The title of this blog post is, of course, taken from the Second Letter to Timothy: "Preach the word; be ready in season and out of season".
The word season is a magical word to me. I have mentioned this before in previous posts. I love the "Unto everything there is a season" passage from Ecclesiastes, and I fully understand why it's so popular.
The very existence of seasons has always seemed like a gift to me. "Season of mists and mellow fruitfulness"...how much less we would value those mists and that mellow fruitfulness if they were there all year round!
I can easily imagine a world with no seasons. It's a horrible thought.
The word "season" itself delights me. Ireland's current President, a Marxian intellectual named Michael D. Higgins, is also a poet. One of his poetry collections is called The Season of Fire. The poetry is dreadful, but I adore the title.
In fact, the very names of the seasons are poetry to me. The first time I heard the phrase "Those lazy, hazy, crazy days of summer", I thought it was the most evocative phrase in the whole world. Similarly, the title of Shakespeare's The Winter's Tale bewitches me.

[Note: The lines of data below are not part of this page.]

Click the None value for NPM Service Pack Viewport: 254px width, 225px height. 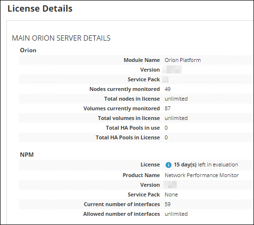tap(171, 195)
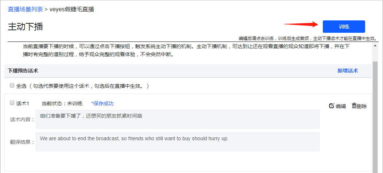Start training with the blue 训练 button

click(x=344, y=27)
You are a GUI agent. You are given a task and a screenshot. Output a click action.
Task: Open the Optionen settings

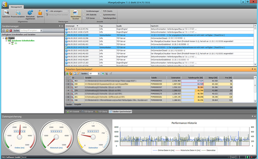click(x=6, y=14)
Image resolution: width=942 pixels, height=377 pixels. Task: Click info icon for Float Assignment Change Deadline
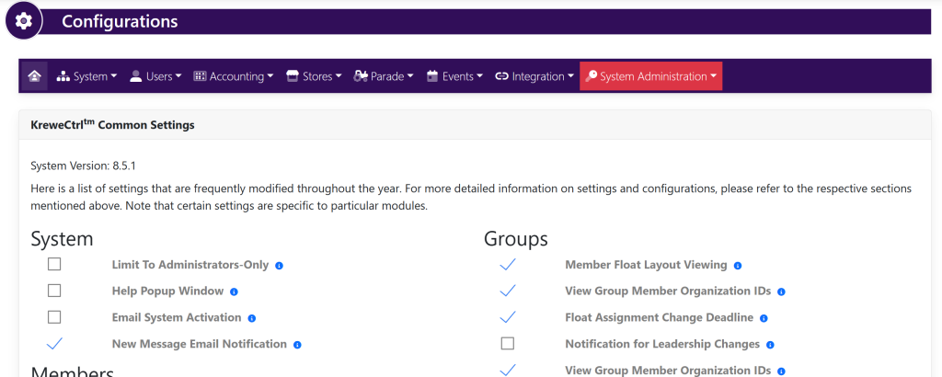pos(764,318)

So I love seasonality. I love the cycles of nature and the cycle of life. I love the liturgical year.
And yet, some months ago, I became aware of an apparent contradiction in my own thought, and in the thought of conservatives (and fogies) in general, which gave me some cause to ponder. I tried to write about it on Facebook and on the Irish Conservatives Forum, but I don't think I was very successful. I'll try again, in the comparative leisureliness of this blog.

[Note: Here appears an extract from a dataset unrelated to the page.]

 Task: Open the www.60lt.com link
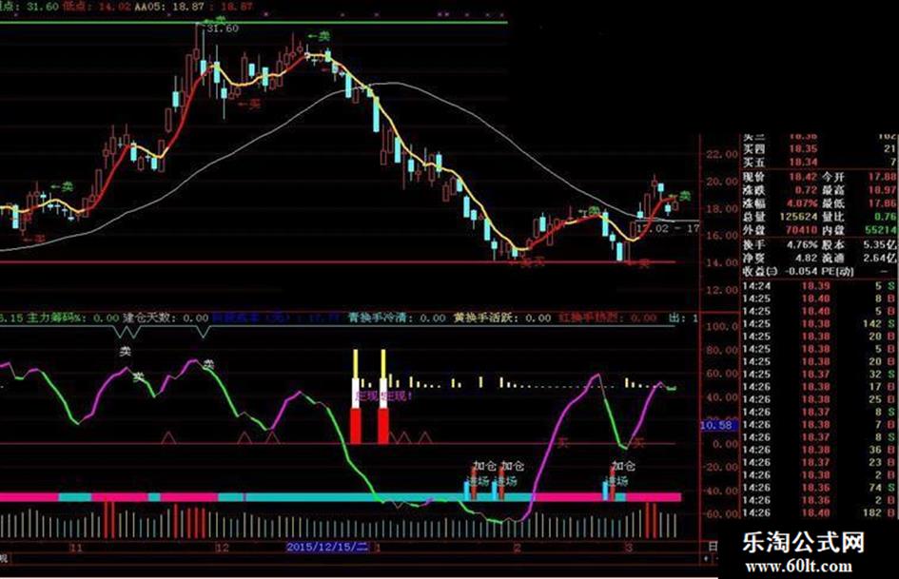[799, 566]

At the time this contradiction occurred to me, I was reading academic articles about Idylls of the King, Lord Alfred Tennyson's epic narrative poem. One of the perks of my job is that I have access to various online databases and the electronic holdings of various academic journals, many of which have had their whole archives digitised. So I printed off about a dozen articles and took them home to read.
The articles were drawn from various different decades, and I was struck by their frequent references to academic currents. For instance, many authors compared Victorian idealism to mid-twentieth century cynicism. Loftiness and otherwordliness were celebrated when Tennyon was writing The Idylls, while disillusionment and anti-romanticism were more prized between and after the World Wars. And many authors referred familiarly to the academic fashions which were dominant at the time they were writing their articles.

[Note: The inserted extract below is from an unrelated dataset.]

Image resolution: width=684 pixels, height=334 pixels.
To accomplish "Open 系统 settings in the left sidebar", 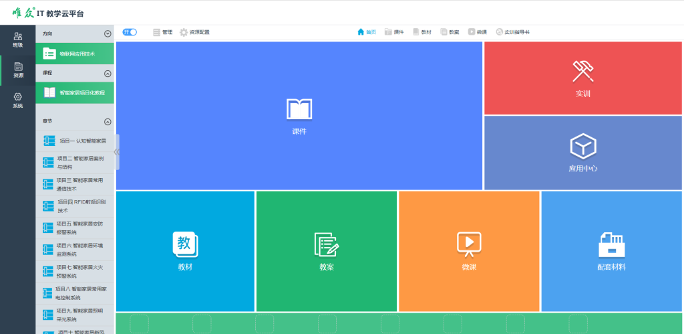I will [17, 100].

Now, I've generally considered myself an implacable foe of intellectual fashions. When I was in college (and even before) I raised my banner against post-modernism, post-structuralism, and all those other fads. I viewed them with utter contempt, and railed against them.
And I still do, for the most part. They seem to me like a sickly and feverish manifestation of intellectual fashion.
But might there be a healthy sort of intellectual fashion, and literary fashion, and artistic fashion?
Why not? After all, there have always been fashions in these things. Schools of architecture and art and poetry are clearly identifiable down through the centuries.
In fact, when you really think about it, it would be strange if there were no such intellectual fashions. The world changes and we change with it. Surely the arts and culture of a society will be shaped by historical events, technological changes, social changes, discoveries, and so forth?
Even without those changing conditions, surely a change of mood and emphasis is inevitable. We can't even repeat the same word or phrase over and over without using different intonations as we go along.
The problem with modern intellectual fashions, it seems to me, is that they are so exaggerated and self-conscious. And just downright silly. I wouldn't dismiss postmodernism out of hand, especially as a diagnosis rather than a programme, but it has been a justification for any amount of nonsense.
I'm not talking about those extremes here. But, outside those extremes, might conservatives be too dismissive of the "spirit of the age", of the zeitgeist, and even of fashion?
Why are we appreciative of character and diversity when it comes to geography, but not when it comes to time? Every conservative is happy to discover a local custom or a regional tradition, and wishes to keep them alive. He is usually even more anxious to preserve national and regional character. So why are conservatives so unappreciative of "character" in the order of time?
Of course, the truths of religion and morality should be a constant. But how much lies outside of those!
I even think that my beloved G.K. Chesterton was sometimes too dismissive of his own zeigeist. He very often complained about frock coats and top hats, which seem like delightful period pieces to us now. (At the same time, I think the vast bulk of his criticisms of his era were spot on, including criticisms of such intangibles as mood and atmosphere.)
I've been a contrarian all my life. I grew up with a marked antipathy to any kind of fashion or trend. I admired people who were self-consciously archaic and sought to carry the atmosphere of a bygone age around with them. But are we missing something if we do this? Should we enter into the spirit of the age, as we would enter into the spirit of Christmas? Or, if we cannot enter into it, should we at least be more tender towards it?
Or perhaps we might grant that the spirit of the age is a good thing, something that makes life more interesting...yet, at the same time, insist that fogeys also make life more interesting. We can appreciate the frock coats and top hats of Chesterton's era today, but it doesn't give us any less appreciation for his own epoch-defying cloak and swordstick.
Whatever the correct attitude might be, I hope you might also find this subject ponder-worthy!